Objective: Copy the part of the data that opens with the line containing "You are a GUI" and closes with the line containing "coord(207,24)", substituting "drop-down list" for "dropdown" and keeping everything else the same. Leave the pictures out.

Stored data:
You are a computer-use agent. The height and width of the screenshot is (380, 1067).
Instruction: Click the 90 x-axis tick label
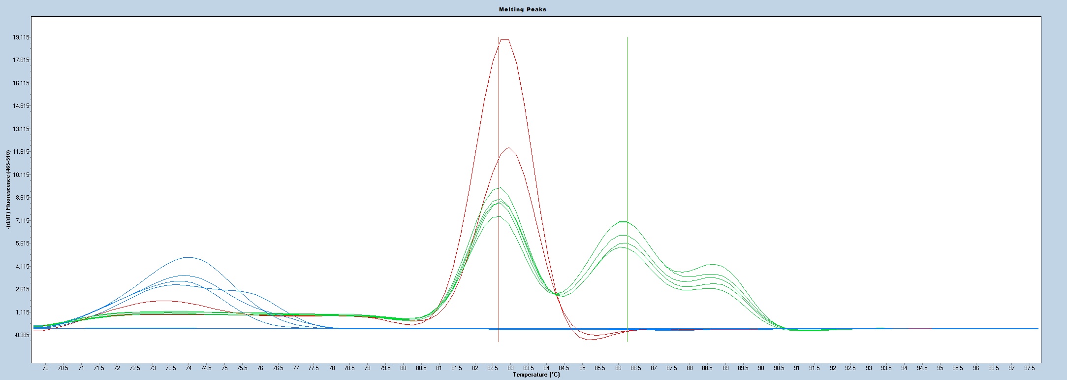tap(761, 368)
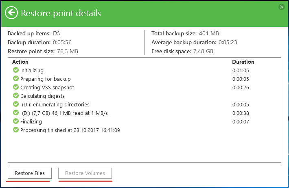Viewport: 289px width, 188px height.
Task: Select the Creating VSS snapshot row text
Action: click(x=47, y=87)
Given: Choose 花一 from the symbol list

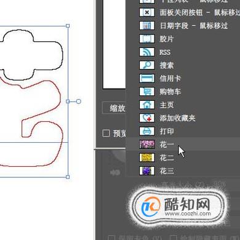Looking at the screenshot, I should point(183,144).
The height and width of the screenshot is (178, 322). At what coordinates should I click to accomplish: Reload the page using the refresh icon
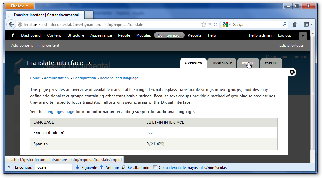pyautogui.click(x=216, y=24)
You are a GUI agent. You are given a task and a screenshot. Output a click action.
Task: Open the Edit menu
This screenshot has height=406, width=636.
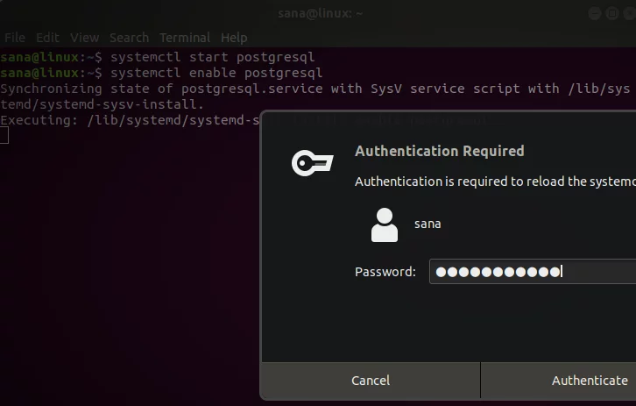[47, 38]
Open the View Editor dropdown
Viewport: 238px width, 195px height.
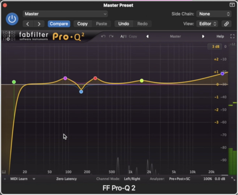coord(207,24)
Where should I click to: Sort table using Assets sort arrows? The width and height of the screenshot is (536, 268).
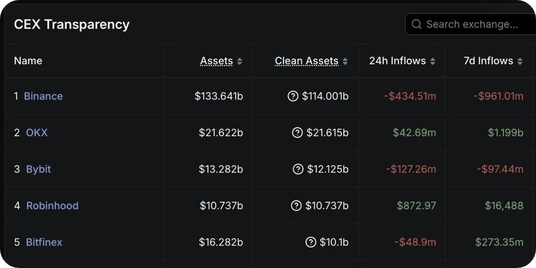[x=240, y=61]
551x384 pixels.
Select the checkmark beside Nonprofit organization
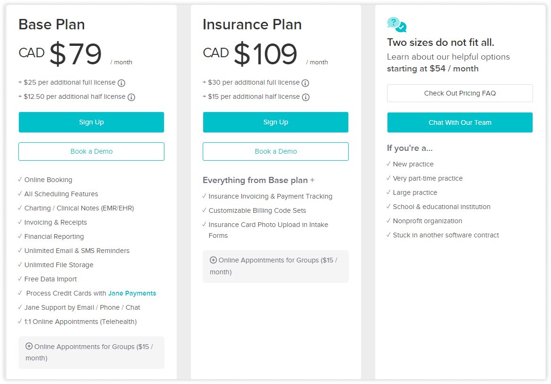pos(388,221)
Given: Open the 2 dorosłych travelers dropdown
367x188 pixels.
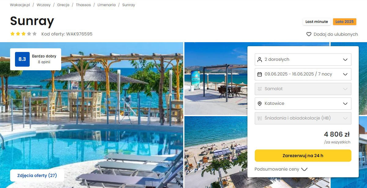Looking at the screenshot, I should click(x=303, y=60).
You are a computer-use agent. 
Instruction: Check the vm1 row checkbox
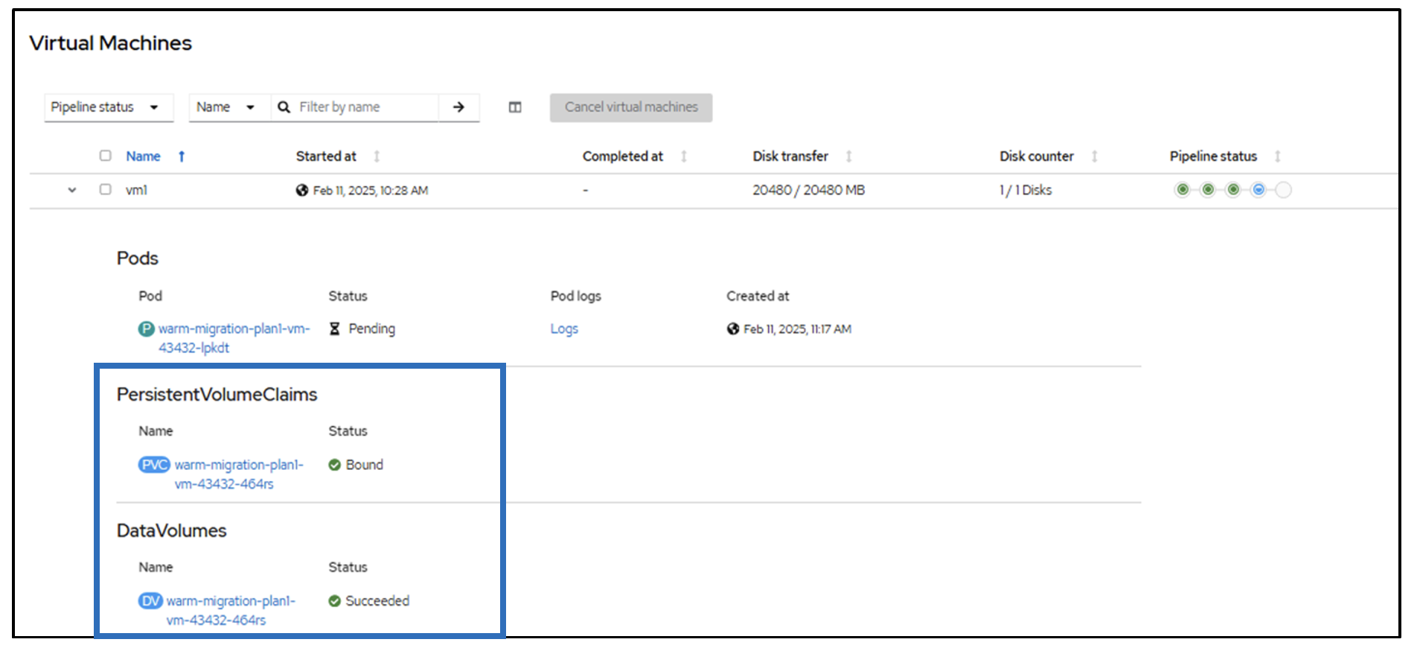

Result of this exercise:
You are a GUI agent. You are given a task and a screenshot. Output a click action.
Task: Open the Edit menu
This screenshot has height=406, width=636.
[47, 38]
Open the View Editor drop-down list
Viewport: 238px width, 195px height.
coord(207,24)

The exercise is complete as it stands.